Parece que não cabe ao Sumo Pontífice estabelecer o símbolo da fé:
1. Com efeito, uma nova apresentação do Símbolo é necessária para explicação dos artigos de fé, como já se disse (art. precedente). Ora, no Antigo Testamento, os artigos de fé foram cada vez mais explicados, no correr dos tempos, e a verdade da fé mais se manifestava quanto maior a proximidade de Cristo. Tal motivo não mais existe na nova Lei: os artigos de fé não devem, pois, receber novas explicações. Logo, parece não competir à autoridade do Sumo Pontífice uma nova apresentação do Símbolo.
2. Além disso, o que foi interdito, sob pena de anátema, não depende do poder de homem algum. Ora, a autoridade da Igreja Católica interditou, sob pena de anátema, a publicação de novo Símbolo. Dizem as atas do primeiro concílio de Éfeso que este Concílio, “Uma vez lido o Símbolo de Nicéia, decretou que não seria permitido a ninguém professar, subscrever ou compor outra fé, além da definida pelos Santos Padres, reunidos em Nicéia com o Espírito Santo”. Segue-se a pena de anátema. A mesma coisa é repetida nas atas do Concílio de Calcedónia. Logo, parece que uma nova apresentação do Símbolo não cabe à autoridade do Sumo Pontífice.
3. Ademais, Atanásio não foi Sumo Pontífice, mas patriarca de Alexandria e, contudo, constituiu um Símbolo que é cantado na Igreja. Logo, a publicação de um Símbolo não parece pertencer ao Sumo Pontífice mais do que a outros.
EM SENTIDO CONTRÁRIO, a publicação do símbolo foi feita em concílio geral. Mas, um concílio só pode reunir-se sob a autoridade do Sumo Pontífice como está estabelecido nos Decretos. Logo, a publicação do Símbolo cabe à autoridade do Sumo Pontífice.
Como já explicamos (artigo precedente), uma publicação nova do Símbolo é necessária para evitar erros que surgem. Tem autoridade para fazê-lo quem pode determinar em última instância o que é de fé, para que todos possam a ela aderir de maneira inabalável. Isto, porém, é da alçada do Sumo Pontífice a quem são deferidas as maiores e mais difíceis questões da Igreja, como se diz nos Decretos de Graciano. Por isso, o Senhor, no Evangelho de Lucas, disse a Pedro a quem constituiu Sumo Pontífice: “Eu rezei por ti, para que tua fé não desfaleça; e tu, depois de convertido, confirma os teus irmãos” (22, 32). E a razão disso é que toda a Igreja deve ter a mesma fé, seguindo a recomendação da primeira Carta aos Coríntios: “Dizei todos as mesmas coisas e não haja divisões entre vós” (1, 10). Ora, isso não poderia ser observado, se uma
questão sobre a fé não fosse resolvida por quem governa toda a Igreja, de tal modo que sua sentença seja aceita firmemente por toda a Igreja. Eis porque somente o Sumo Pontífice tem autoridade para uma nova publicação do Símbolo, como sobre todas as coisas que dizem respeito a toda a Igreja, como reunir um concílio geral etc.
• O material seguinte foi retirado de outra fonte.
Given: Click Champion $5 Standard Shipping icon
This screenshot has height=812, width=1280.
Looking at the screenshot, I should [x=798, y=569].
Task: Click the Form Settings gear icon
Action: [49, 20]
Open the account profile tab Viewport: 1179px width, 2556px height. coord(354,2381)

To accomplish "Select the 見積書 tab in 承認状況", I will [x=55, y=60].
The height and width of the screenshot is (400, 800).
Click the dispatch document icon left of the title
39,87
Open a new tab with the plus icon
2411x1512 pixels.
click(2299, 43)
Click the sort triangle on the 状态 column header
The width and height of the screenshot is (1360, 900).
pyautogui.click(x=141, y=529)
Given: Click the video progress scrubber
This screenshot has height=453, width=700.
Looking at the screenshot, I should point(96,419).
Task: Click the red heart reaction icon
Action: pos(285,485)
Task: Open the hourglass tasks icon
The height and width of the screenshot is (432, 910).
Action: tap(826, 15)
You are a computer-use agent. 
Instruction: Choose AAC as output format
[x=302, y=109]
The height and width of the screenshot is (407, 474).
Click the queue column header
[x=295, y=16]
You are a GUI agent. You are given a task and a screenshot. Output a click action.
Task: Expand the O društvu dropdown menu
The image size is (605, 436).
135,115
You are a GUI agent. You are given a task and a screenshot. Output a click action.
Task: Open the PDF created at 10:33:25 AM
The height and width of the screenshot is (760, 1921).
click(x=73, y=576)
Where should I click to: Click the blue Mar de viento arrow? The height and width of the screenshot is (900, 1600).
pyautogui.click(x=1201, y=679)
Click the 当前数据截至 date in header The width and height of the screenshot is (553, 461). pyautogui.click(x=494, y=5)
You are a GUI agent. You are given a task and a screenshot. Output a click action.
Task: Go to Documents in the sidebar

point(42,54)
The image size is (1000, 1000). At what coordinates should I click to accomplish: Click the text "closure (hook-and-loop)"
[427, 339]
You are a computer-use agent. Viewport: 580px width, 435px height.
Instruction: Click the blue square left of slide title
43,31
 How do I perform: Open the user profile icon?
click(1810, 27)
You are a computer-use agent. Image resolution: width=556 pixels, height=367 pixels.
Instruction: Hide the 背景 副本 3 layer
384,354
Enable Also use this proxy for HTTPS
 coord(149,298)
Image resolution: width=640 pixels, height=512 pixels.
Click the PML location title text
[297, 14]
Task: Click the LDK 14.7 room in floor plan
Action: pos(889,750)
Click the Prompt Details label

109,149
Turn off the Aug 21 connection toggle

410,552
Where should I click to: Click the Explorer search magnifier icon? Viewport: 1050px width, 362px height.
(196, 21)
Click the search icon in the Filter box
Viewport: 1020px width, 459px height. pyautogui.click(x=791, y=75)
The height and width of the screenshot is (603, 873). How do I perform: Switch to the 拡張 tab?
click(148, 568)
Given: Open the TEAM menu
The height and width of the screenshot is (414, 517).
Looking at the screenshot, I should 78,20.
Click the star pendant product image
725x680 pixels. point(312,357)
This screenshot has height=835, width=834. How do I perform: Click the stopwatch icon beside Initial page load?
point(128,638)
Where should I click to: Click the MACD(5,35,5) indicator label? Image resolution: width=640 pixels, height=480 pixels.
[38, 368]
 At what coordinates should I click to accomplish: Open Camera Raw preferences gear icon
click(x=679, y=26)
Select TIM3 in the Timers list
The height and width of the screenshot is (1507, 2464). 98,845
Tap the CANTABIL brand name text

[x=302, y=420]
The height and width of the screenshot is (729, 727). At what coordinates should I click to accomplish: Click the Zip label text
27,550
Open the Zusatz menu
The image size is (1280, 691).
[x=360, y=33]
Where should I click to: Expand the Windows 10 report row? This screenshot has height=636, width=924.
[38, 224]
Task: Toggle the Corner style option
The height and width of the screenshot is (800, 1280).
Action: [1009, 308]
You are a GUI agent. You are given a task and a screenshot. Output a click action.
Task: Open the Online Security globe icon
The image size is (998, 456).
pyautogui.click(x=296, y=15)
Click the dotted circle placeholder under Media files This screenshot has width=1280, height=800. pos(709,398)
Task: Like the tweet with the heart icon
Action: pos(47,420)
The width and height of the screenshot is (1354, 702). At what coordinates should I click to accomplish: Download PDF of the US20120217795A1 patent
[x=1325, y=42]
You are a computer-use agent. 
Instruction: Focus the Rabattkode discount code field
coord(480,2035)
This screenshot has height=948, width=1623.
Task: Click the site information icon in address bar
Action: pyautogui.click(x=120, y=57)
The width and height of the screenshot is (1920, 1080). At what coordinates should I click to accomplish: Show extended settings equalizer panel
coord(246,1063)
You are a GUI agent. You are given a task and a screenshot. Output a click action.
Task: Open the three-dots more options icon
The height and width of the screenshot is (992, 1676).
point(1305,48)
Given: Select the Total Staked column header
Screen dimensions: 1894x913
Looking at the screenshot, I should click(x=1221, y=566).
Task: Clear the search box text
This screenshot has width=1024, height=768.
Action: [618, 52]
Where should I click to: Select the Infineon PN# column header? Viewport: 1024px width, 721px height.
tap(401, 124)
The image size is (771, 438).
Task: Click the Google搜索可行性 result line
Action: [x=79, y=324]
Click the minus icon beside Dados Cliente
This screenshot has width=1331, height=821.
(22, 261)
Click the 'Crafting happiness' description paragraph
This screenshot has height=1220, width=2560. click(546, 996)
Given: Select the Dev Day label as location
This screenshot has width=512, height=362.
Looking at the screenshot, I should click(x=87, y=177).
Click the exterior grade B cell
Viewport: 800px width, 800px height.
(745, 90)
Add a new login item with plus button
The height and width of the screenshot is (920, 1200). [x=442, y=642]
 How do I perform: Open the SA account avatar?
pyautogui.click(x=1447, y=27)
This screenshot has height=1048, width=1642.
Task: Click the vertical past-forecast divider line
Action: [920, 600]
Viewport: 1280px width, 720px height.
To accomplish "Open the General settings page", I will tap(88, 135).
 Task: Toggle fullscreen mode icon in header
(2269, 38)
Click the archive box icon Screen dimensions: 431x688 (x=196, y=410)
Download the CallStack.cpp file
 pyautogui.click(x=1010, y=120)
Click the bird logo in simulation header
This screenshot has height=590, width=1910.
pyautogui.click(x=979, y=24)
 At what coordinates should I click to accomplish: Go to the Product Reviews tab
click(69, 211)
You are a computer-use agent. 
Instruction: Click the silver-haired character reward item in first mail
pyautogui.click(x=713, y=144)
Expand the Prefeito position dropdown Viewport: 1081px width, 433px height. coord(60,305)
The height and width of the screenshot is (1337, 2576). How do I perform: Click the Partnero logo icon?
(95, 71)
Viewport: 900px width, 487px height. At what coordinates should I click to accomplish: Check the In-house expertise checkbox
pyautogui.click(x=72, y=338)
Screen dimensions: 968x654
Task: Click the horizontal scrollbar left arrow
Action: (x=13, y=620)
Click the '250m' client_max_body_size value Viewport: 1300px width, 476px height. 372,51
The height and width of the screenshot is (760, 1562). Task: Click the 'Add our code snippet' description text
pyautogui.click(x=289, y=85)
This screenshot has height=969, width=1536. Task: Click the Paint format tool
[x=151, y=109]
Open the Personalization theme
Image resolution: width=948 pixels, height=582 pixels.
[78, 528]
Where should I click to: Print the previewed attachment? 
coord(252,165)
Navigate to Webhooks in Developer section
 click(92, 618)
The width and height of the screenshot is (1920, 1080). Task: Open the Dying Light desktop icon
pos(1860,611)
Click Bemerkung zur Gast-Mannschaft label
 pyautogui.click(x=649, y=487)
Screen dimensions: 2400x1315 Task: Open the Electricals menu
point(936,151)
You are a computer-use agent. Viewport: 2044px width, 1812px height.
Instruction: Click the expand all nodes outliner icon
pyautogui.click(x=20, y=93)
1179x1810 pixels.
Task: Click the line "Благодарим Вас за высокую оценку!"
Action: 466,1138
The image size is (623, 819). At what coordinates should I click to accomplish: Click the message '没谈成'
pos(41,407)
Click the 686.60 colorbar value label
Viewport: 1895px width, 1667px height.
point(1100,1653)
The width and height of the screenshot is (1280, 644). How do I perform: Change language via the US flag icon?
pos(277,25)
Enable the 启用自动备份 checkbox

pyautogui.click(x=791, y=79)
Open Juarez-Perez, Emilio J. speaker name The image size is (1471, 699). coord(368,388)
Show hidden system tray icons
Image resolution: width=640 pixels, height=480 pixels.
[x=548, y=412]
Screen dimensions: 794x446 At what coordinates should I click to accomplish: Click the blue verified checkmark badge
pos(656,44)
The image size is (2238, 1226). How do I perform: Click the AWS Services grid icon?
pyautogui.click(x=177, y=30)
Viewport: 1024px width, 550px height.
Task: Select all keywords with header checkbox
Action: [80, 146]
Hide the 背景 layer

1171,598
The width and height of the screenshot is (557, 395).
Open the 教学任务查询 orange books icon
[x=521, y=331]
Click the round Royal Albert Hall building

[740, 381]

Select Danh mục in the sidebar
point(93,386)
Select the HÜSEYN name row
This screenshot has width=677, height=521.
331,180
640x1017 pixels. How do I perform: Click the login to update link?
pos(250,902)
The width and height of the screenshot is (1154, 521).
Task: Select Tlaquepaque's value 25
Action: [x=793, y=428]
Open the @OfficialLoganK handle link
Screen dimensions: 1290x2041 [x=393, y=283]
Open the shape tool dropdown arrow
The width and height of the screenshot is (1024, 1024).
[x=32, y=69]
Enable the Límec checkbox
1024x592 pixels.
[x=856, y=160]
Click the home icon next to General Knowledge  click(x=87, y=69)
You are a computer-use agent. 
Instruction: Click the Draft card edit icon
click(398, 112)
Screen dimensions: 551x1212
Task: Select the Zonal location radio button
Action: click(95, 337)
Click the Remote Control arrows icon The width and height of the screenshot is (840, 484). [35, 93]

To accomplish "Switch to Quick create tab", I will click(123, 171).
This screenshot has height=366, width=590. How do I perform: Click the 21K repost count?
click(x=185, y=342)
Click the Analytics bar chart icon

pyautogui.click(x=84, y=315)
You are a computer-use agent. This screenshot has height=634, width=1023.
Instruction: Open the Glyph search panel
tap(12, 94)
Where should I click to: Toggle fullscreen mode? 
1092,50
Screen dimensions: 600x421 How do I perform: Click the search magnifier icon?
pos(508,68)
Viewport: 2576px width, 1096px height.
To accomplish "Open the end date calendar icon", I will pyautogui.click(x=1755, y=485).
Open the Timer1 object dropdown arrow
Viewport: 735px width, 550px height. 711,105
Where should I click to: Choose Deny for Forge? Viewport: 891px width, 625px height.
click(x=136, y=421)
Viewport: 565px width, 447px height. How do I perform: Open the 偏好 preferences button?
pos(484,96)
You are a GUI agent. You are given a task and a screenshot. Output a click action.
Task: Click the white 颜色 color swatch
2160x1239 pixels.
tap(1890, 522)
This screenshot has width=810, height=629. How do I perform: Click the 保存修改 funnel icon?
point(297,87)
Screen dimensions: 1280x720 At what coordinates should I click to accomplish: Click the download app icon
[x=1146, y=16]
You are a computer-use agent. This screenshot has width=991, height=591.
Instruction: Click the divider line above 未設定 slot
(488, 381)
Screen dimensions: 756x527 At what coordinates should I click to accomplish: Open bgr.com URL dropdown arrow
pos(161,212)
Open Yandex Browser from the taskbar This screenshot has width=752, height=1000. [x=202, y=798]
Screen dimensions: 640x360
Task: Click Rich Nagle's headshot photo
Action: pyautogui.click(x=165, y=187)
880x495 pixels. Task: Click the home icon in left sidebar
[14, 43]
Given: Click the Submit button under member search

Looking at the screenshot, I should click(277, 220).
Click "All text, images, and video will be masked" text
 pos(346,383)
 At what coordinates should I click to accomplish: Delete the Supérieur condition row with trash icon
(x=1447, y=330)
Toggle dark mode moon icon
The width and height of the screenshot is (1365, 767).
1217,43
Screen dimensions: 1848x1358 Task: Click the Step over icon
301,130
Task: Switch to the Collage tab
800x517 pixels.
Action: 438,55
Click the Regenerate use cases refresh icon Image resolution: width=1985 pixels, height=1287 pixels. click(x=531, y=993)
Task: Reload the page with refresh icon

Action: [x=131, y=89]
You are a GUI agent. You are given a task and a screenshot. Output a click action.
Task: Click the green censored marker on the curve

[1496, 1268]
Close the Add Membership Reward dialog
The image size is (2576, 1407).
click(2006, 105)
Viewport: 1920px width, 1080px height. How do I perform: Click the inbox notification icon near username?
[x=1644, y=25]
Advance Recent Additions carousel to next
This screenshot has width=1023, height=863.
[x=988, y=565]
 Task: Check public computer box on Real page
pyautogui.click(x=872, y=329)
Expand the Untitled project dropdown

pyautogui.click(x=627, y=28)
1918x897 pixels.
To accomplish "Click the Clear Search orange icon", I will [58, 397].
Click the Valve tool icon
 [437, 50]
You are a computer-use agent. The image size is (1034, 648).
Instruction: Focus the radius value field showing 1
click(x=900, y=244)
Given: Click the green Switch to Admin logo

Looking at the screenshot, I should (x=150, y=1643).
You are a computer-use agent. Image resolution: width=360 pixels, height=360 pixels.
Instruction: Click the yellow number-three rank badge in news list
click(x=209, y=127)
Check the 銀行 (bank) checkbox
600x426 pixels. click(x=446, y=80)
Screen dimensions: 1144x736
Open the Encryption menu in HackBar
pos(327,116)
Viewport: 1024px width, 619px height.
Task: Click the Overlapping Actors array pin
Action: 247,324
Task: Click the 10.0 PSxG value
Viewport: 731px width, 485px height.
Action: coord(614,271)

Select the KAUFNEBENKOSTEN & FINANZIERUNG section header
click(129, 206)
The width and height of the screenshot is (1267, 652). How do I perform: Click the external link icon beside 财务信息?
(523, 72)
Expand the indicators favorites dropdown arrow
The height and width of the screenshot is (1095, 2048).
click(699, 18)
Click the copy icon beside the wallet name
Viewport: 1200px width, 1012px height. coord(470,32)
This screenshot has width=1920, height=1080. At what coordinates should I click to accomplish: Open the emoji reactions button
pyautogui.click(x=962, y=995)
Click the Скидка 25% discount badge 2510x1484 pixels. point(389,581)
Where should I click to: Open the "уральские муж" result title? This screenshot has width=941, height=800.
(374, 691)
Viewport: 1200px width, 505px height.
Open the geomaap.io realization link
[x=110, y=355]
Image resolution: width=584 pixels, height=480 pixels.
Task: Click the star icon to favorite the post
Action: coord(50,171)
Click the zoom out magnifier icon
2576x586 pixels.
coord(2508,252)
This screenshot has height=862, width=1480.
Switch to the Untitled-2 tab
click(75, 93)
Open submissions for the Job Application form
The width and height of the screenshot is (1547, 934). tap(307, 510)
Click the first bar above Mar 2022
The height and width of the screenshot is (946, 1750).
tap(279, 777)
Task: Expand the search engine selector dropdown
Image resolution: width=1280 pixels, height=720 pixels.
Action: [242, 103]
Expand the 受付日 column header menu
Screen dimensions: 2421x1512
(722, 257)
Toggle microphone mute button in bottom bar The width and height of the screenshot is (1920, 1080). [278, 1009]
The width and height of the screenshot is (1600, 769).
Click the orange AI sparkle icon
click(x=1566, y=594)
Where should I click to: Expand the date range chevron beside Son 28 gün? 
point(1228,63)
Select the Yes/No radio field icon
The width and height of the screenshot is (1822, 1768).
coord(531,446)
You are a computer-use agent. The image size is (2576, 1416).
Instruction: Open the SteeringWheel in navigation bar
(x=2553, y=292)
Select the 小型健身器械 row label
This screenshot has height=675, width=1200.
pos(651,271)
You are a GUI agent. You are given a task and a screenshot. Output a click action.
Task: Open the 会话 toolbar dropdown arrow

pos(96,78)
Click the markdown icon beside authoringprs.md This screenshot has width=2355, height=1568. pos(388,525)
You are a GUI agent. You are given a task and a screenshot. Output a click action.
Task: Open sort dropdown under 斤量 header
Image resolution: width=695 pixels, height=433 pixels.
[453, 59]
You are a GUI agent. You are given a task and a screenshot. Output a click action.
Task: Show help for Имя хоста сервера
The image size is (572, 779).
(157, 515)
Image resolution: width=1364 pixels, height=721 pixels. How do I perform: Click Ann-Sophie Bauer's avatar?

Suma Teológica, PII-II,Q1A10
Quanto às objecções iniciais, portanto, deve-se dizer que:
1. Na doutrina de Cristo e dos Apóstolos, a verdade da fé está suficientemente explicada. Mas, como há homens perversos que, segundo o Apóstolo Pedro, “deformam a doutrina apostólica e outras partes da Escritura para sua própria ruína” (2Pe 3, 16), é necessário que haja, no correr dos tempos, esclarecimentos da fé contra erros ocorrentes.
2. A proibição e a sentença do Concílio de Éfeso se estendem às pessoas particulares que não podem decidir em matéria de fé. É claro que esta proposição de um concílio geral não tira o poder ao concílio seguinte de fazer uma nova apresentação do Símbolo, que contenha não uma outra fé, mas a mesma, porém, mais explicada. É isto que todos os concílios têm observado: que o sínodo seguinte possa expor algo além do que o sínodo precedente expusera, por causa da necessidade de se opor a alguma heresia sobrevinda. E isso cabe ao Sumo Pontífice que usa sua autoridade para reunir o concílio e para confirmar as suas decisões.
3. Atanásio não compôs uma manifestação de fé, à maneira de Símbolo, mas a modo de ensino doutrinal, como aparece na sua forma de exprimir-se. Mas, como sua exposição doutrinal continha brevemente a íntegra verdade da fé, foi recebida, pela autoridade do Sumo Pontífice, como regra da fé.